YOUR OBJECTIVE: Write out the part of the items below that starts with the line containing "Given: Click the" and ends with the line containing "Looking at the", keeping both of those lines. Leave out the pictures.

>> Begin DATA SHOWN

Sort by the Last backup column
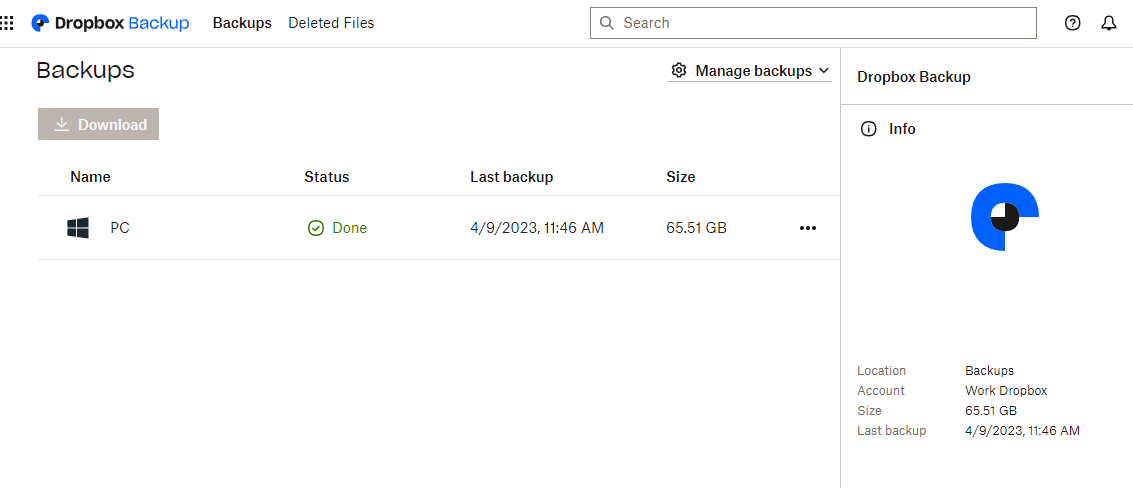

>> End DATA SHOWN
>> Begin DATA SHOWN

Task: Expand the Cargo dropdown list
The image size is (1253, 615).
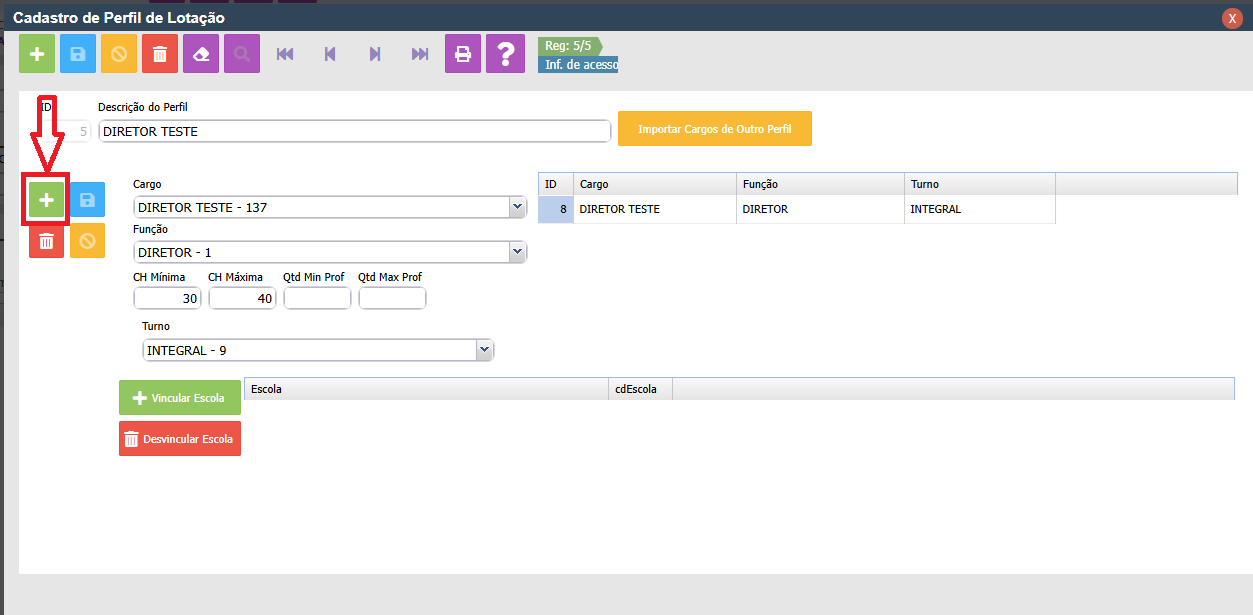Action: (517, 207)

>> End DATA SHOWN
>> Begin DATA SHOWN

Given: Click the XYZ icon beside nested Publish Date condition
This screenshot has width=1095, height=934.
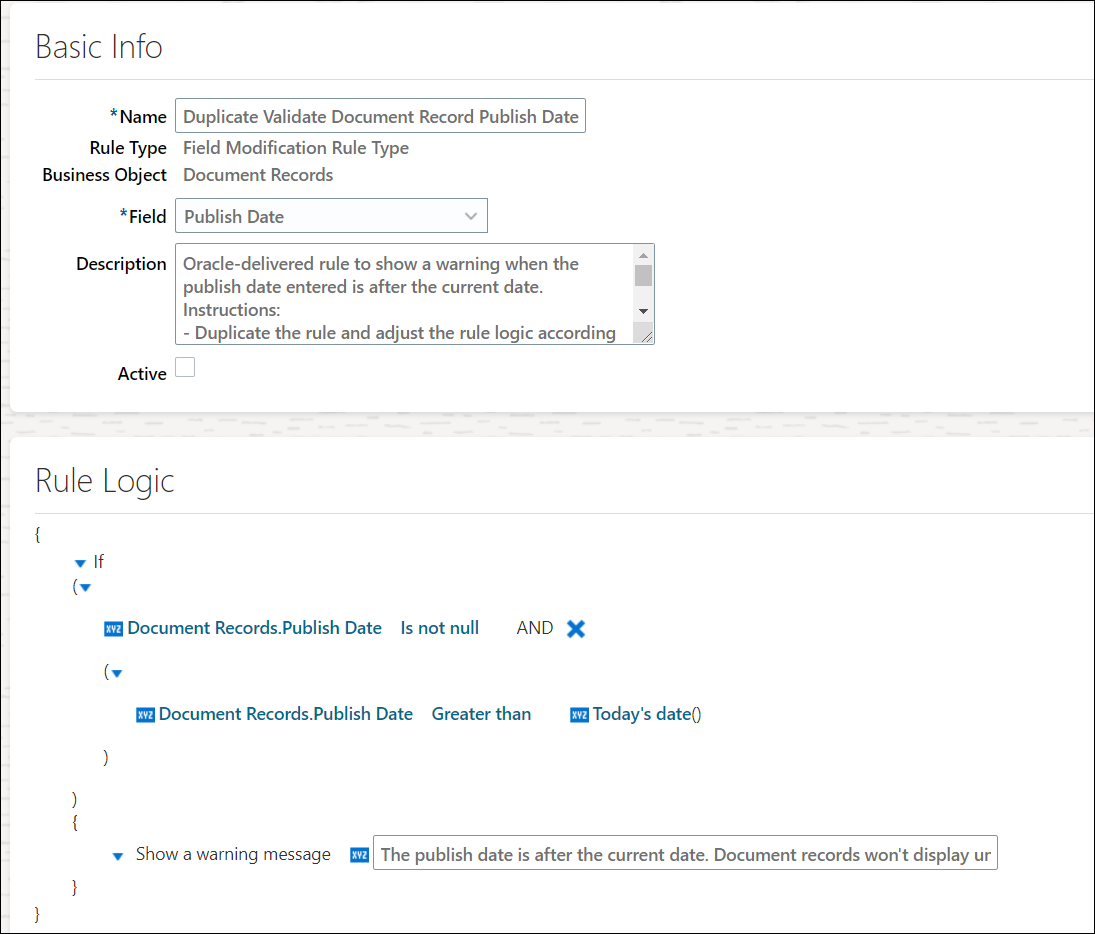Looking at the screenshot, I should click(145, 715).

>> End DATA SHOWN

TASK OUTPUT:
Given: Click the XYZ icon beside nested Publish Date condition
This screenshot has width=1095, height=934.
Looking at the screenshot, I should click(145, 715).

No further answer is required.